WHAT NEEDS TO BE DONE
Take the entries below and print all of them exactly, please.

◆ ◆ ◆ ◆ ◆

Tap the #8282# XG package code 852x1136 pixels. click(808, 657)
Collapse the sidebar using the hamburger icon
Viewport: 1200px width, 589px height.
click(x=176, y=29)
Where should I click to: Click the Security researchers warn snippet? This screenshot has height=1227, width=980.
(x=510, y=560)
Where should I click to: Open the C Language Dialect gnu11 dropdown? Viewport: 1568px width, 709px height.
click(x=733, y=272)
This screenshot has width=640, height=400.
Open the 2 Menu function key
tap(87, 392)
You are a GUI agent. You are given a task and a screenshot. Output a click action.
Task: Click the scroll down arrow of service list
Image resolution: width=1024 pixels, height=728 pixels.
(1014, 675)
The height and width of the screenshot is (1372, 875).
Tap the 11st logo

◆ ◆ ◆ ◆ ◆

ANSWER TO THE EXERCISE
Tap the #8282# XG package code 852x1136 pixels. click(808, 657)
Collapse the sidebar using the hamburger icon
Viewport: 1200px width, 589px height.
click(x=176, y=29)
Where should I click to: Click the Security researchers warn snippet? This screenshot has height=1227, width=980.
(x=510, y=560)
Where should I click to: Open the C Language Dialect gnu11 dropdown? Viewport: 1568px width, 709px height.
click(x=733, y=272)
This screenshot has width=640, height=400.
Open the 2 Menu function key
tap(87, 392)
You are a GUI agent. You are given a task and a screenshot. Output a click action.
Task: Click the scroll down arrow of service list
Image resolution: width=1024 pixels, height=728 pixels.
(1014, 675)
The height and width of the screenshot is (1372, 875).
Tap the 11st logo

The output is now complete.